Page:
..............................

Page 1 of 1

"Invalid xml after template modification" 6.0.1

PostPosted: Wed Sep 19, 2018 7:23 am
by capocomico
Hi there,
I saw a previous post in the forum with someone getting this Warning Message after creating a document from a template, so I've tried the solution that solved it, but it didn't work for me. (The solution was upgrading version from 3.3.5 to 6.0.1). In my case I've changed from version 6.0.0 to 6.0.1

After version upgrading, I keep getting this warnig when I want to open my word document:

"The xml data is invalid according to the schema. Location: Part: /word/document.xml, Line:0, Column:0".
After that error message I get another message:
"Word found unreadable content. Do you want to recover the content of this document? If you trust the source of this document, click yes".


If i click yes, I can see my document filled with my data, but it appears to be a new document, in fact it has Document1.docx as it's name instead of the one I've set.

Anyone know how avoid getting this warning?

Thanks in advance

Re: "Invalid xml after template modification" 6.0.1

PostPosted: Wed Sep 19, 2018 9:32 am
by jason
Please post the problematic document, or if it is sensitive, you can run it through https://github.com/plutext/docx4j/blob/ ... ingle.java

Also, please advise:

- what version of Java you are using

- are you using MOXy?

..............................

Dataset excerpt:

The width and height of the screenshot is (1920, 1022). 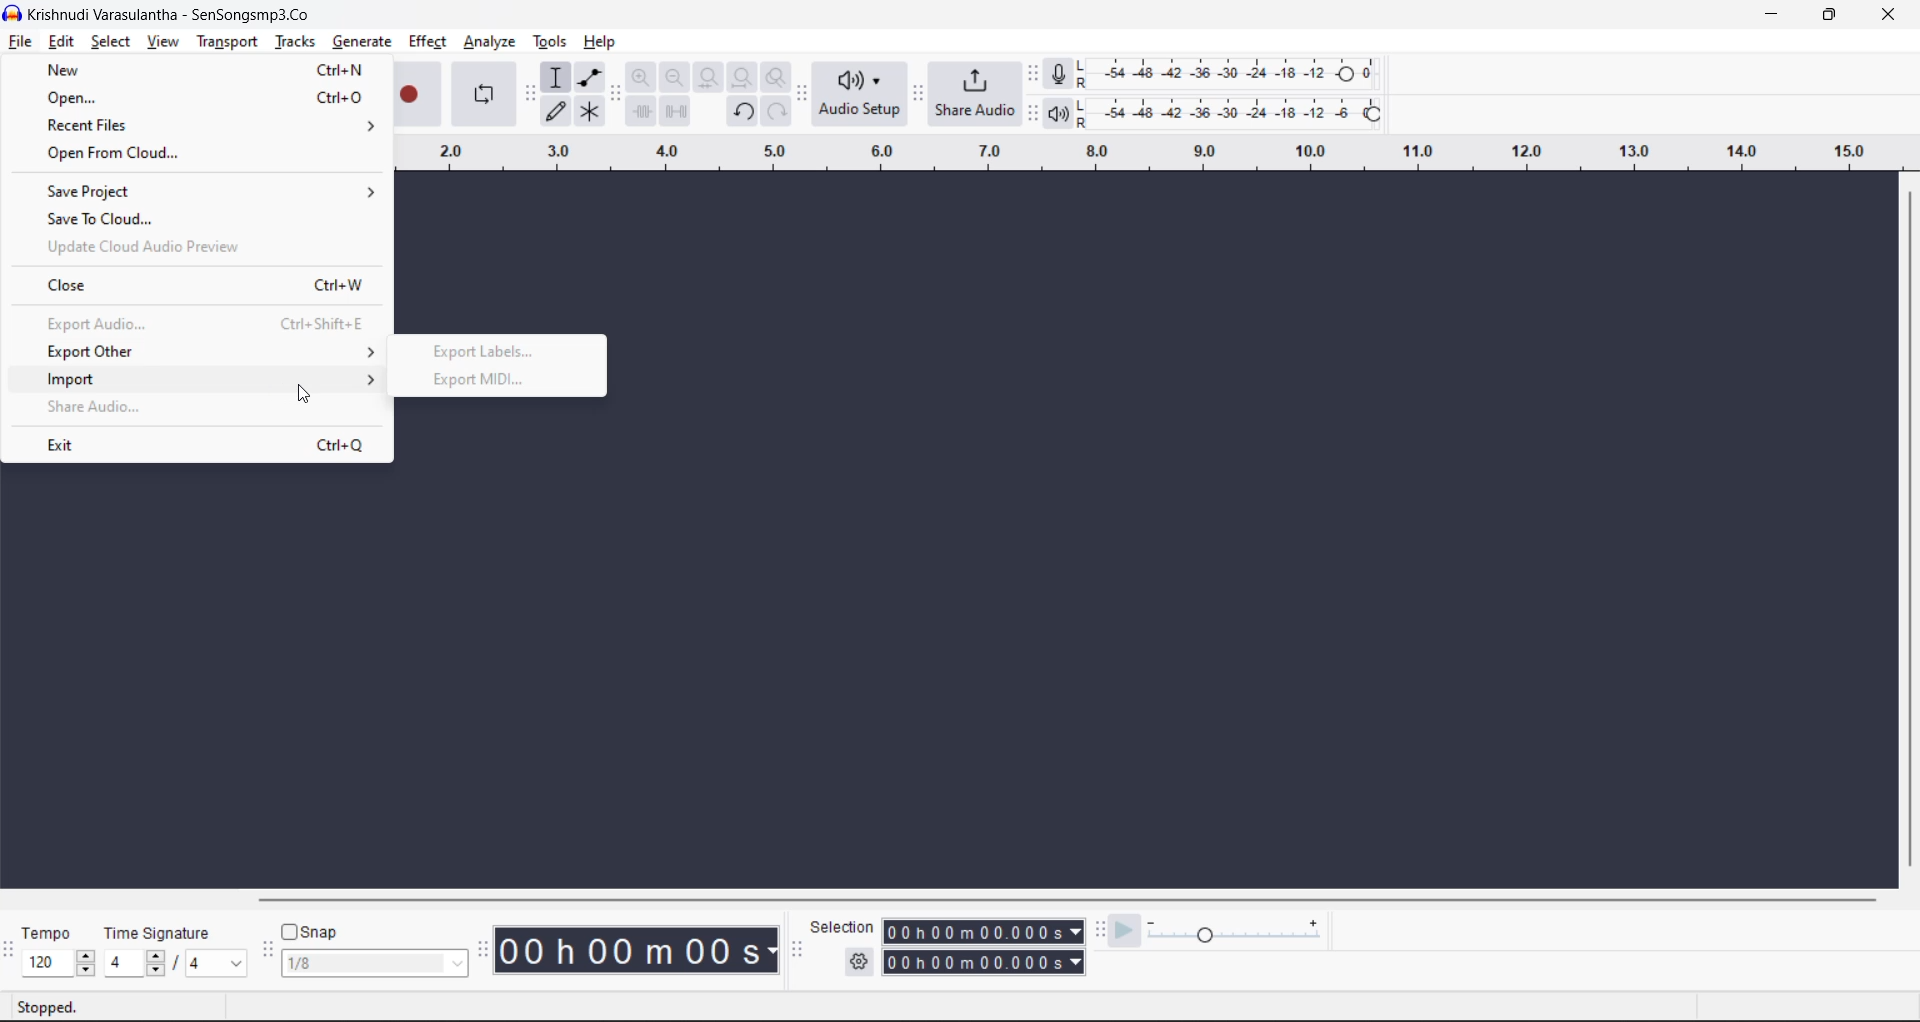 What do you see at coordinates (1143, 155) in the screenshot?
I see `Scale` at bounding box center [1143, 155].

..............................

Things to do:
[a] Answer these questions about the forum thread:
(i) From which version to which version did capocomico upgrade?
(ii) What name does the recovered document have?
(iii) What two things does jason ask to be told?
[b] List every distinct software version number mentioned in the forum thread.
[c] Retype the forum thread's passage that begins at the words "PostPosted: Wed Sep 19, 2018 9:32" and stops after the words "you using MOXy?".

Solutions to the problems:
[a]
(i) From 6.0.0 to 6.0.1.
(ii) Document1.docx.
(iii) The version of Java being used, and whether MOXy is being used.

[b]
6.0.1
3.3.5
6.0.0

[c]
PostPosted: Wed Sep 19, 2018 9:32 am
by jason
Please post the problematic document, or if it is sensitive, you can run it through https://github.com/plutext/docx4j/blob/ ... ingle.java

Also, please advise:

- what version of Java you are using

- are you using MOXy?